* START MATERIAL FOR THIS TASK *
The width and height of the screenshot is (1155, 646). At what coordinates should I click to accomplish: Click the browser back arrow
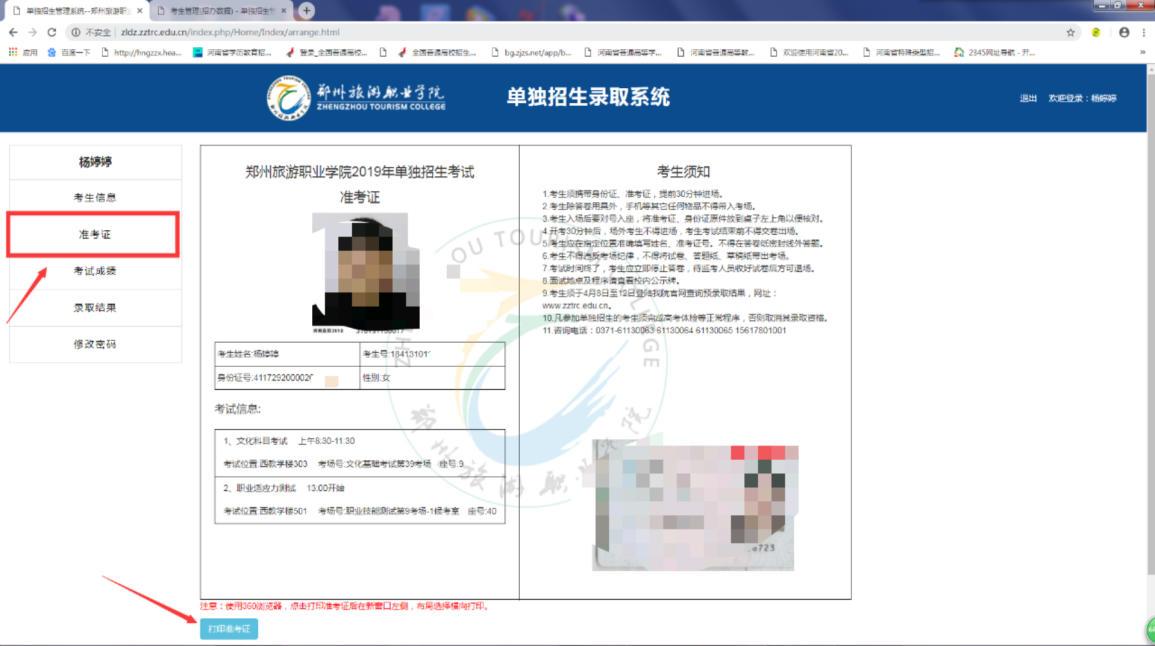pyautogui.click(x=13, y=32)

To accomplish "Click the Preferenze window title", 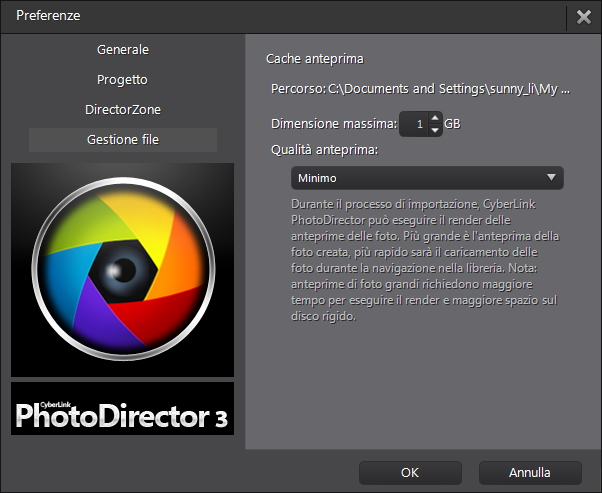I will click(48, 15).
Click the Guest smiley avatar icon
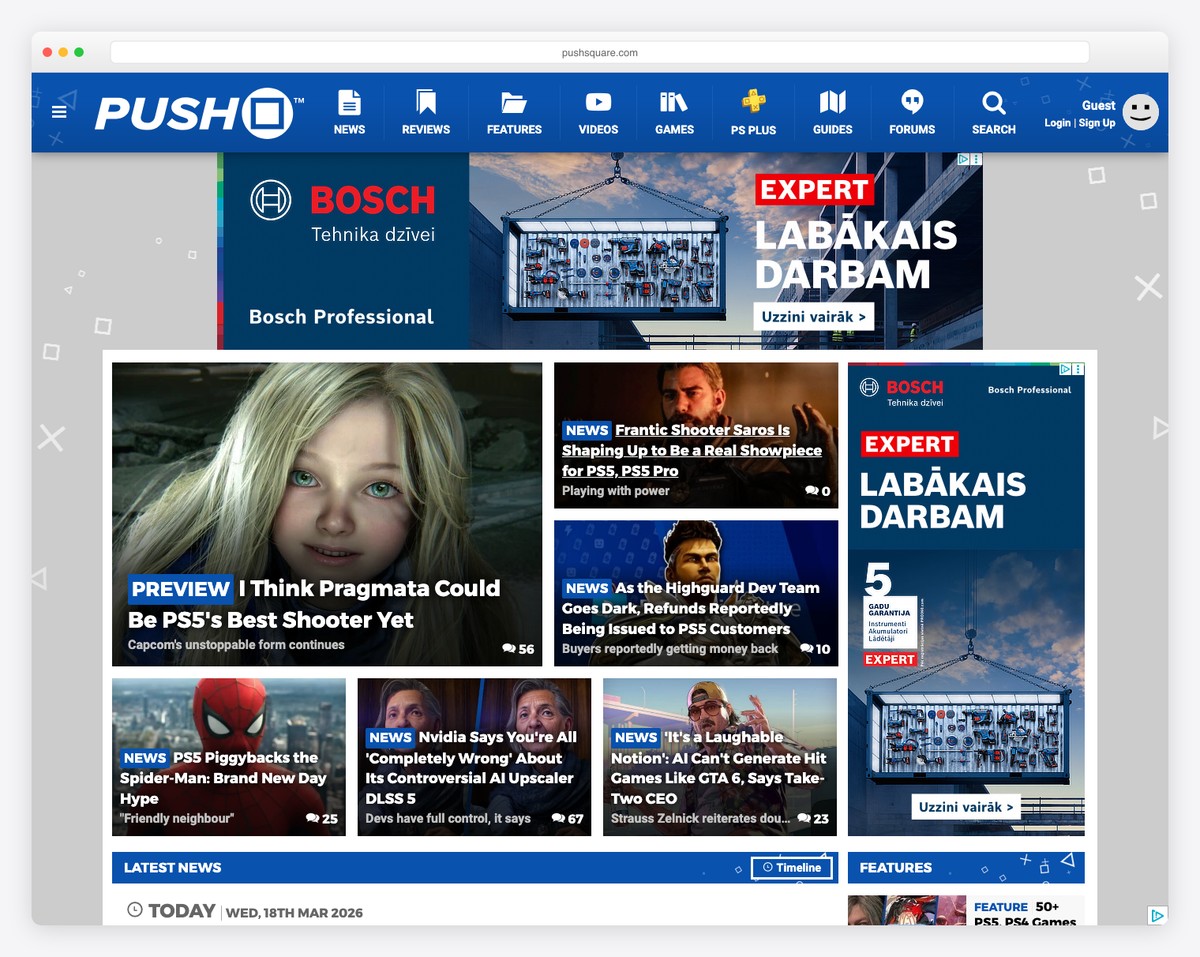This screenshot has height=957, width=1200. coord(1139,112)
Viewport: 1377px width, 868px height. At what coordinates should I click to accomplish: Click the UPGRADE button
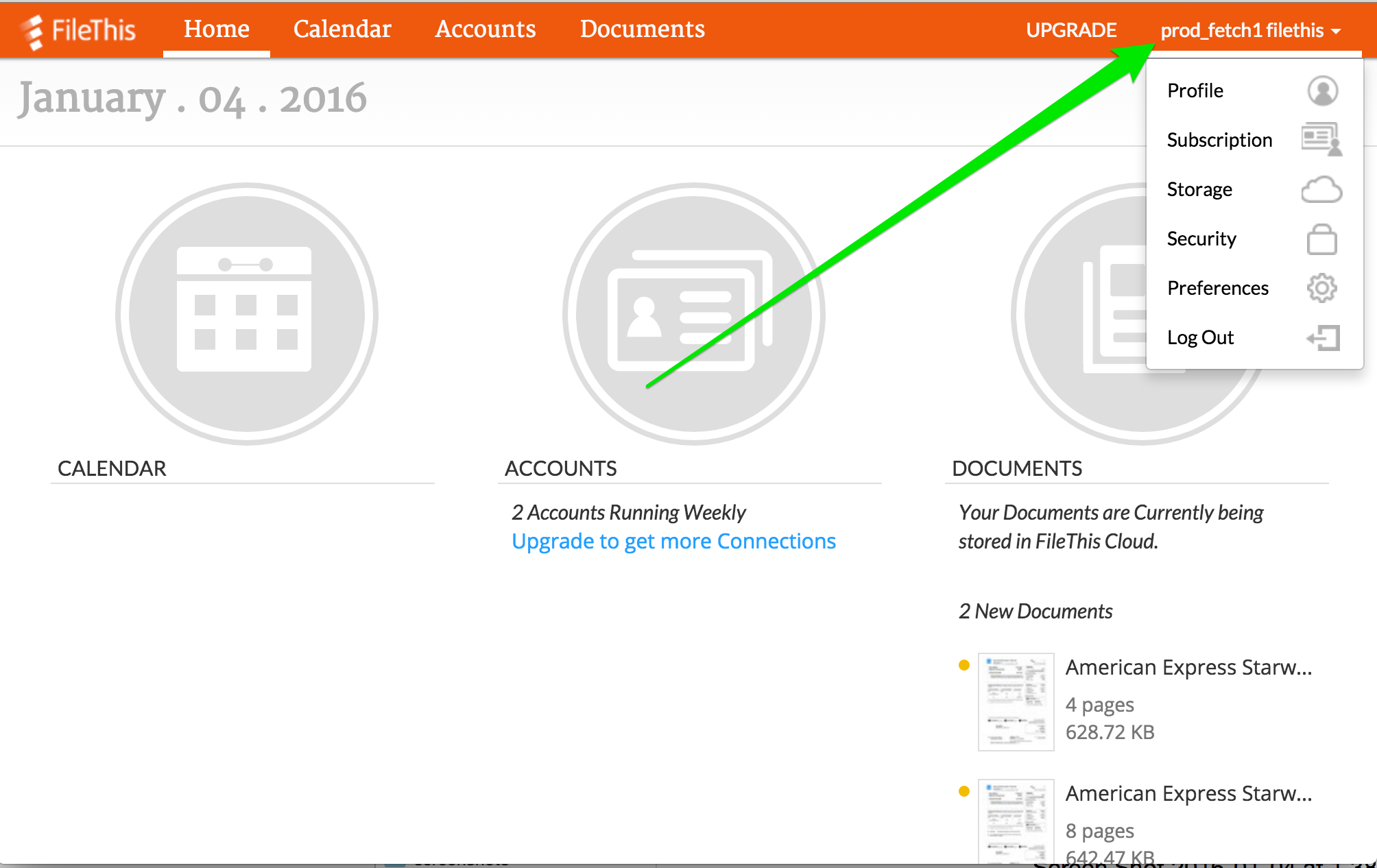pyautogui.click(x=1070, y=30)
* END MATERIAL FOR THIS TASK *
__YOUR OBJECTIVE__.
Convert the entries, starting at the line that contains "Click the Guest smiley avatar icon" and running through the end of the entries, into a JSON list of strings with one string per line and no blank lines. Leave the pictures out.

__RESULT OF THE TASK__.
[
  "Click the Guest smiley avatar icon",
  "This screenshot has height=957, width=1200. coord(1139,112)",
  "Viewport: 1377px width, 868px height. At what coordinates should I click to accomplish: Click the UPGRADE button",
  "pyautogui.click(x=1070, y=30)"
]